▶ **読解用の文章**:
════
また、第1接続部及び第2接続部を有する接続部材を利用するので、組み立て時の溶接箇所の強度を十分に確保することができ、溶接剥がれ等が生じ難い信頼性の高い電気化学セルとすることができる。
【0020】
本発明に係る電気化学セルは、有底筒状に形成された収納容器と、該収納容器の開口部を封止する蓋部材と、を有する外装体と、前記外装体内に収納され、セパレータを挟んで配設された正極及び負極を有する発電要素と、前記外装体内に充填され、前記発電要素を浸漬させる非水電解液と、絶縁部材を介して前記蓋部材に固定され、該蓋部材を貫通する一対の芯線と、金属製の第1接続部と、該第1接続部とは材料特性の異なる金属材料から形成された第2接続部と、を有し、第1接続部が前記正極及び前記負極の集電体に溶接されると共に、第2接続部が前記芯線に局所的に溶接されて、集電体と芯線とをそれぞれ間接的に接続する一対の接続部材と、を備えていることを特徴とする。
【0021】
本発明に係る電気化学セルの製造方法は、上記本発明の電気化学セルを製造する方法であって、前記正極及び前記負極の集電体に前記第1接続部を溶接して、前記発電要素と前記一対の接続部材とを組み合わせる第1の溶接工程と、前記絶縁部材を介して前記一対の芯線を前記蓋部材に固定した後、前記第2接続部を一対の芯線にそれぞれ局所的に溶接して、蓋部材と前記一対の接続部材とを組み合わせる第2の溶接工程と、前記2つの溶接工程が共に終了した後、前記収納容器内に前記発電要素を収納させながら、収納容器の開口部を前記蓋部材で塞ぐ収納工程と、前記収納容器内への前記非水電解液の注入と、前記収納容器と前記蓋部材との溶接と、を行って、非水電解液に漬浸された状態で前記発電要素が収納された前記外装体を作製する封止工程と、を備えていることを特徴とする。
【0022】
本発明においては、先に述べた電気化学セル及びその製造方法に対して、外装体を構成する蓋部材に一対の芯線を固定する点が異なるだけで、同様の作用効果を奏することができる。
即ち、第2の溶接工程の際、絶縁部材を介して一対の芯線を蓋部材に固定した後、これら一対の芯線に一対の接続部材の第2接続部をそれぞれ局所的に溶接する。これにより、蓋部材を貫通するように固定された一対の芯線を介して、蓋部材と一対の接続部材とを組み合わせることができる。特に、上記局所的な溶接によって、蓋部材と接続部材との間に無駄なスペースが開いてしまうことを防止できるので、その分発電要素のサイズを大きくすることができる。よって、外装体の内部における発電要素の占める割合を極力大きくすることができ、小型化と電気的特性の向上化とを両立した電気化学セルとすることができる。
また、第1接続部及び第2接続部を有する接続部材を利用するので、組み立て時の溶接箇所の強度を十分に確保することができ、溶接剥がれ等が生じ難い信頼性の高い電気化学セルとすることができる。
加えて、収納容器外で主要な溶接を先に行い、最後に蓋部材の溶接を行う工程順序であるので、効率良く組み立て作業を行うことができ、組立性に非常に優れている。従って、低コストで効率良く大量生産することが可能である。
════
▶ **提供データ**:
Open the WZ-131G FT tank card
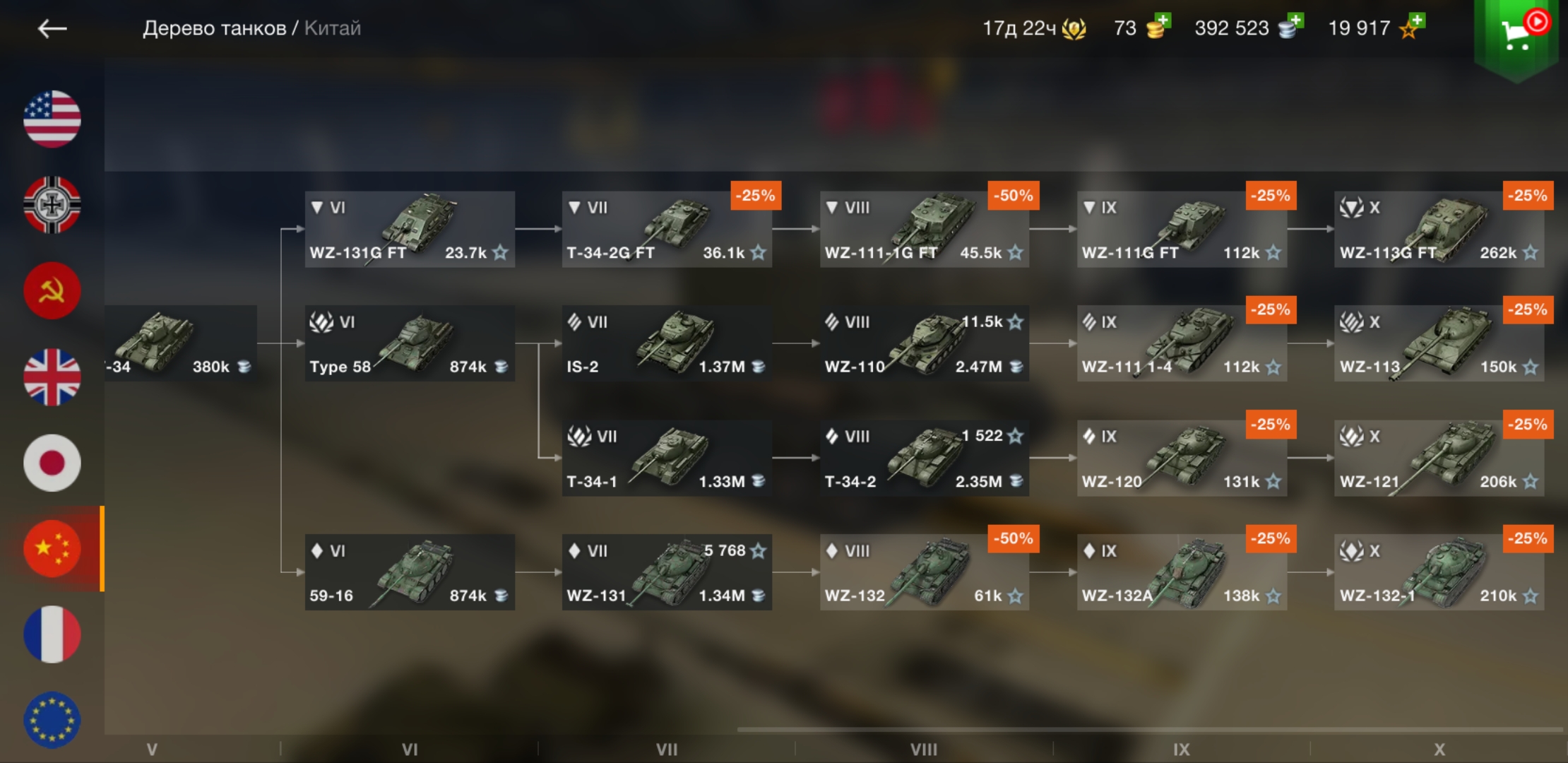The height and width of the screenshot is (763, 1568). 410,229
════
▶ **解くべき課題**: 電気化学セルとその製造方法を説明した文章の続きを、最後の一文の直後から書いてもらえますか。

▶ **課題への解答**:
【0023】
本発明に係る電気化学セルは、有底筒状に形成された収納容器と、該収納容器の開口部を封止する蓋部材と、を有する金属製の外装体と、前記外装体内に収納され、セパレータを挟んで配設された正極及び負極を有する発電要素と、前記外装体内に充填され、前記発電要素を浸漬させる非水電解液と、絶縁部材を介して前記外装体に固定され、該外装体を貫通する芯線と、金属製の第1接続部と、該第1接続部とは材料特性の異なる金属材料から形成された第2接続部と、を有し、第1接続部が前記正極及び前記負極の集電体にそれぞれ溶接される一対の接続部材と、を備え、前記一対の接続部材のうち一方の接続部材が、前記第2接続部が前記芯線に局所的に溶接されて、前記集電体と芯線とを間接的に接続し、前記一対の接続部材のうち他方の接続部材が、前記第2接続部が前記外装体に局所的に溶接されて、前記集電体と外装体とを間接的に接続していることを特徴とする。
【0024】
本発明に係る電気化学セルの製造方法は、上記本発明の電気化学セルを製造する方法であって、前記正極及び前記負極の集電体に前記第1接続部を溶接して、前記発電要素と前記一対の接続部材とを組み合わせる第1の溶接工程と、前記絶縁部材を介して前記芯線を前記外装体に固定した後、前記一対の接続部材のうち一方の接続部材の前記第2接続部を芯線に局所的に溶接すると共に、他方の接続部材の前記第2接続部を外装体に局所的に溶接して、該外装体と一対の接続部材とを組み合わせる第2の溶接工程と、前記2つの溶接工程が共に終了した後、前記収納容器内に前記発電要素を収納させながら、収納容器の開口部を前記蓋部材で塞ぐ収納工程と、前記収納容器内への前記非水電解液の注入と、前記収納容器と前記蓋部材との溶接と、を行って、非水電解液に漬浸された状態で前記発電要素が収納された前記外装体を作製する封止工程と、を備えていることを特徴とする。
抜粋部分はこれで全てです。